▶ _Exercise directions_:
The result should be an exact copy of only the lines from the one holding "This screenshot has width=1079, height=674." through the last line of the data below, please, without pictures.

▶ _Provided entries_:
==*==

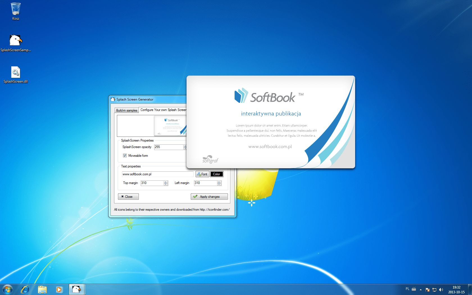Image resolution: width=472 pixels, height=295 pixels.
Task: Open the Font selection dialog
Action: (202, 174)
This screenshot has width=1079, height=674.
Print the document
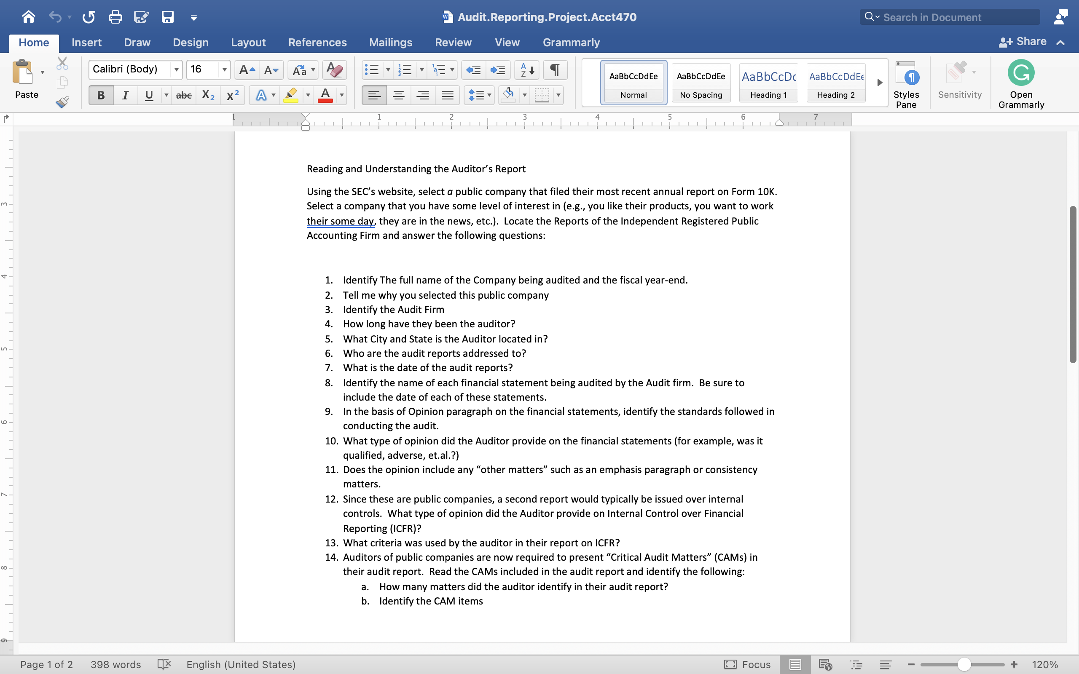115,17
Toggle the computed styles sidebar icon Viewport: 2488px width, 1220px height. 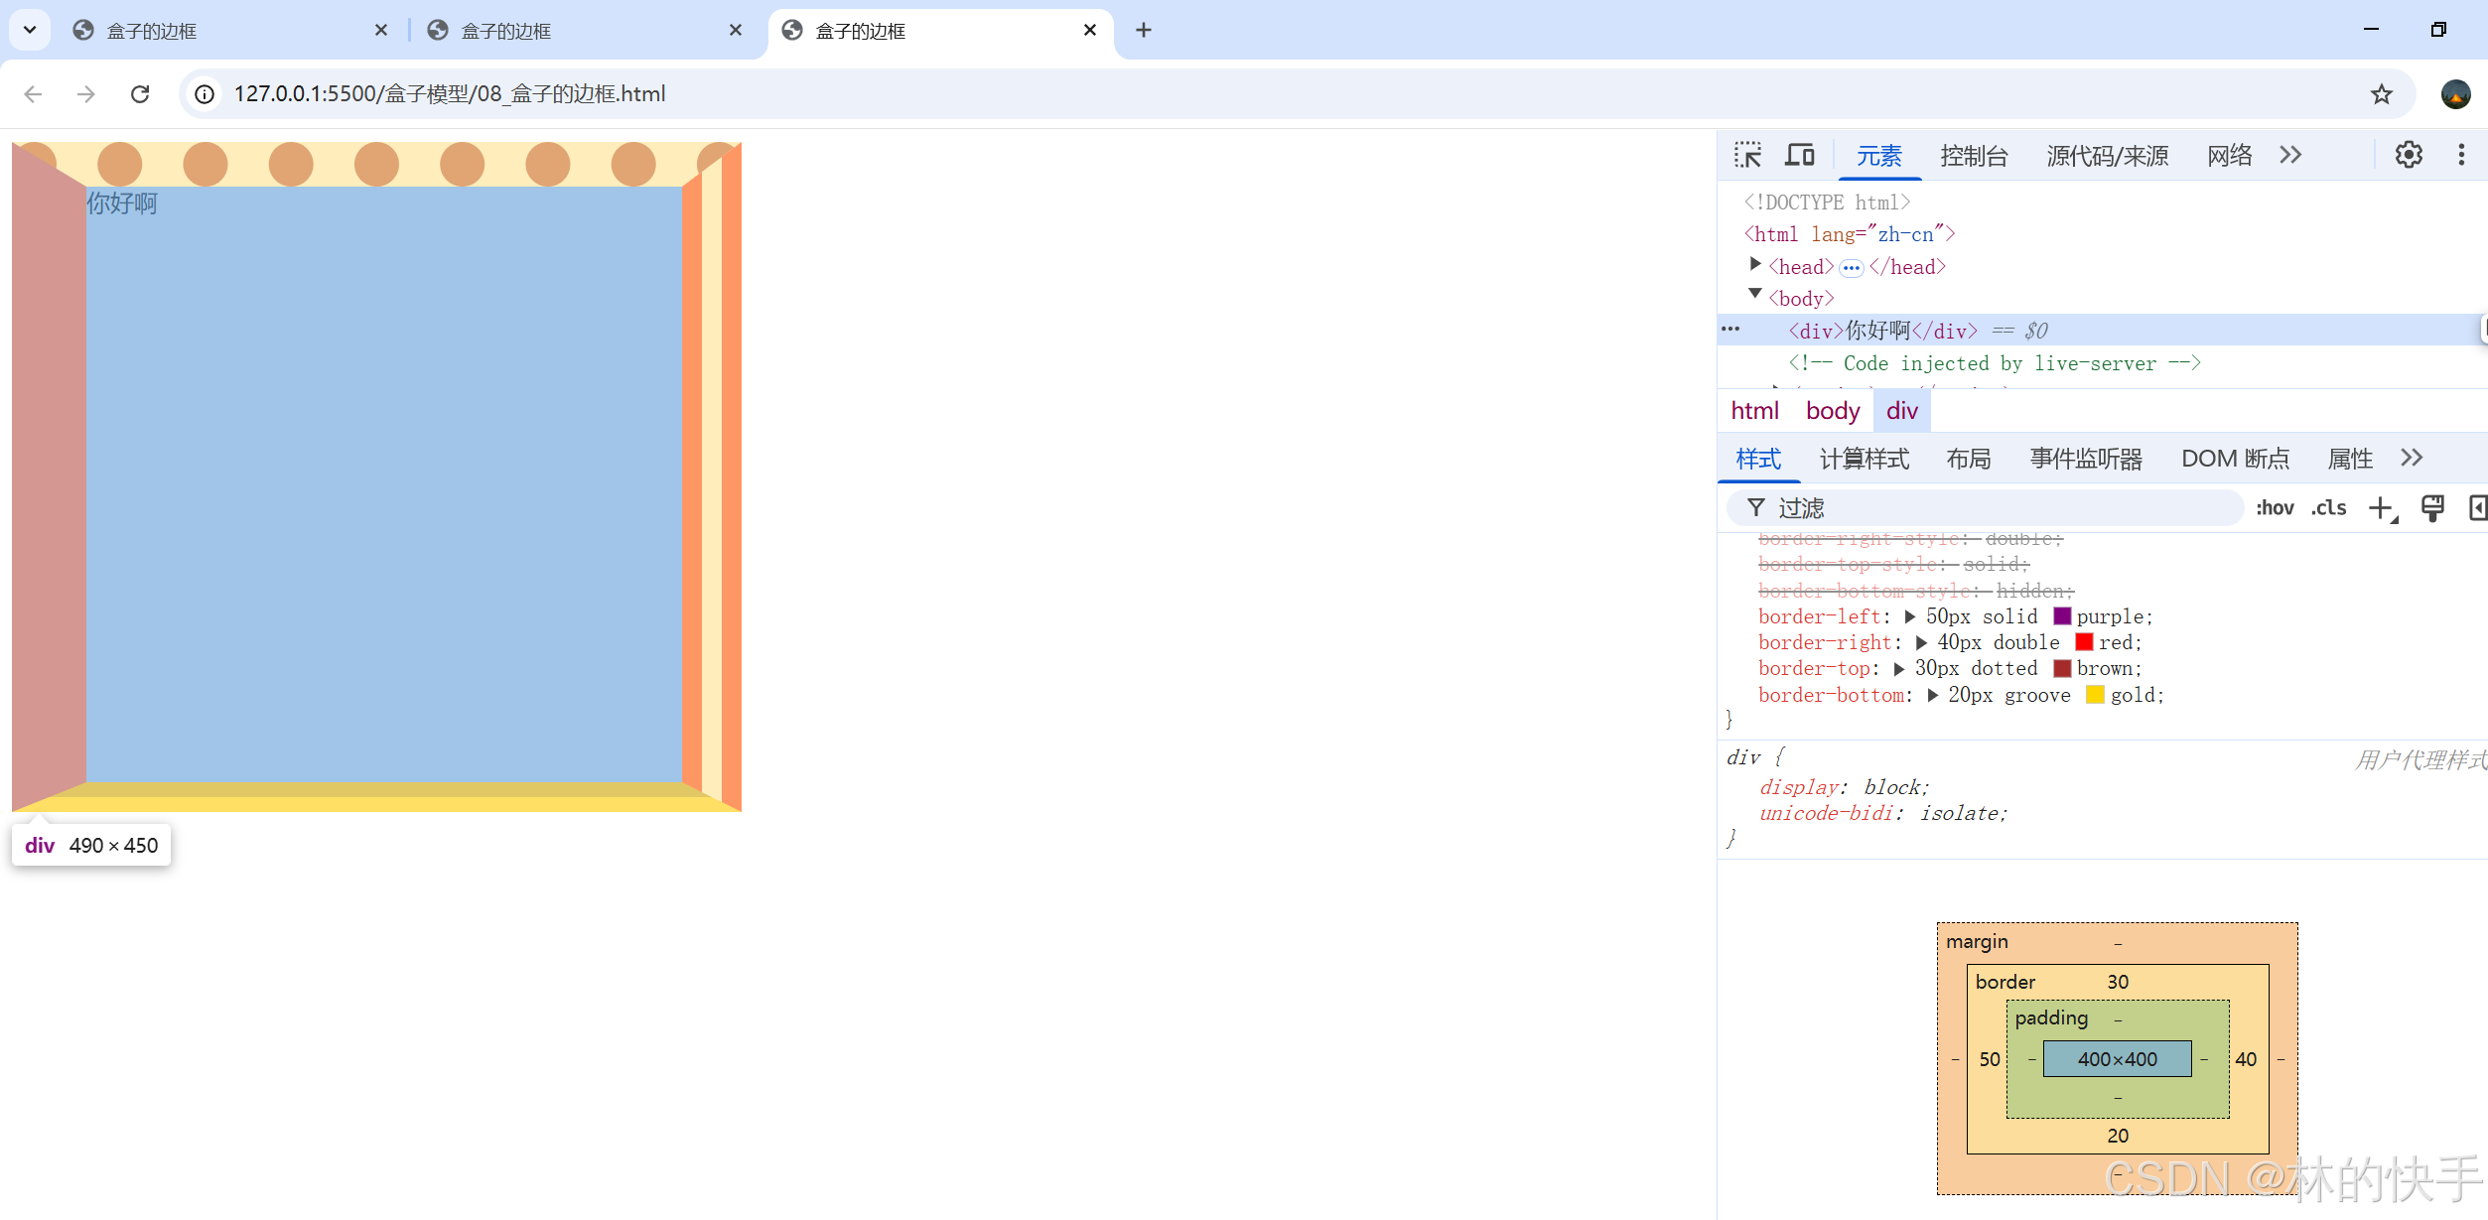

==*==

▶ _Response to the task_:
This screenshot has width=1079, height=674.
Print the document
115,17
Toggle the computed styles sidebar icon Viewport: 2488px width, 1220px height. 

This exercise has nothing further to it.